The forecasts for JAS 1996 are shown in Figs. 1 and 3
with the corresponding skill estimates for each station shown in Figs.
2 and 4. Shading indicates areas of sufficient skill to assign a tercile
category to the forecast. Contours within the shaded areas on the forecast
maps indicate an estimate of a 5 and 10 percent probability anomaly for
the category. Note that the skill estimates are based on the actual forecasts,
and not the post processed category assignments, which are presented only
for clarity of presentation.
The numbers plotted in Figs. 1 and 3 indicate station
values of the regression forecast for the standardized anomaly of temperature
or the square root of precipitation amount. Forecasts are damped according
to the forecast-observation correlation on independent data so that the
squared error between forecast and observation will be minimized. Non-zero
numbers plotted outside of shaded regions generally indicate forecast anomalies
of substantial magnitude at stations with some skill, but lower than the
skill threshold to choose a forecast category with confidence.
Temperature forecasts (Fig. 1) show cold anomalies in
the desert Southwest, and in eastern Georgia. Near normal temperatures
are predicted for the mid-Atlantic states. Warm anomalies are forecast
for southern Texas and a small area near the Great Lakes. The average correlation
for this forecast is .24 with a field significance of .004.
Precipitation forecasts for JAS 1996 (Fig. 3) show considerably
less skill than for temperature forecasts, with an average correlation
of .09 and a field significance of .27. The spatial distribution of skill
(Fig. 4) shows only isolated areas of apparent skill. That fact, taken
together with the low field significance for this season, indicates that
little, if any, usable information is contained in this forecast.

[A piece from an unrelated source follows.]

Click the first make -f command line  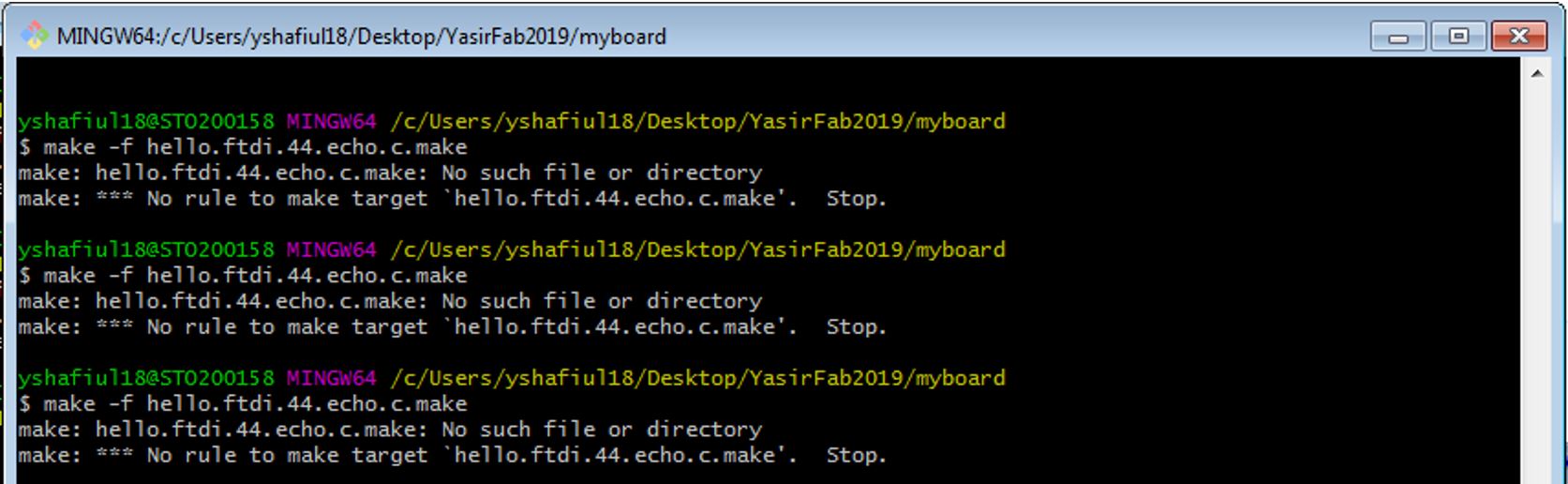pos(243,147)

The forecast for fall precipitation (Fig. 5) has more
skill than summertime precipitation forecasts, with an average correlation
of .15 and a field significance of .060. Above median precipitation amounts
are indicated for the Pacific Northwest. The forecast pattern in the Eastern
U.S. is noisy, indicating that the signal is weak. The forecast magnitude
for above median precipitation amount in lower Michigan is quite high,
suggesting a higher confidence in this value than some of the other highlighted
areas in the East. The same is true for the forecast for dry conditions
in northern Vermont. However, an examination of the skill map for this
target season (Fig. 6) shows that stations surrounding these two locations
have little if any skill, suggesting that these forecasts be used with
caution.
References
O'Lenic, E., 1994: A new paradigm for production and dissemination
of the NWS=s long lead-time seasonal climate outlooks. Proceedings of the
Nineteenth Annual Climate Diagnostics Workshop. College Park, Maryland,
November 14-18, 1994, 408-411.
Unger, D. A., 1996a: Long lead climate prediction using
screening multiple linear regression. Proceedings of the Twentieth Annual
Climate Diagnostics Workshop. Seattle, Washington, October 23-27, 1995,
425-428.
Unger, D. A., 1996b: Skill assessment strategies for screening
regression predictions based on a small sample size. Preprints, Thirteenth
Conference on Probability and Statistics in the Atmospheric Sciences. San
Francisco, CA., February 21-23, 1996, 260-267.
Figure 1. A 1-mo lead screening regression-based temperature forecast for JAS 1996. Contours are estimated probability anomalies of the specified tercile. Shaded areas deliniate the area of correlation skill greater than 0.3. Plotted numbers are station values of the standardized anomaly.
Figure 2. Distribution of skill for the 1-mo lead regression forecast for JAS 1996 temperatures. The values shown are for the correlation between forecast and observation for the 1955-1995 period.
Figure 3. Same as Fig. 1 except for precipitation forecasts.
Figure 4. Same as Fig. 2 except for precipitation skill.
Figure 5. Same as Fig. 3 except for a 3-mo lead valid for SON 1996.
Figure 6. Same as Fig. 4 except for a 3-mo lead valid for SON 1996.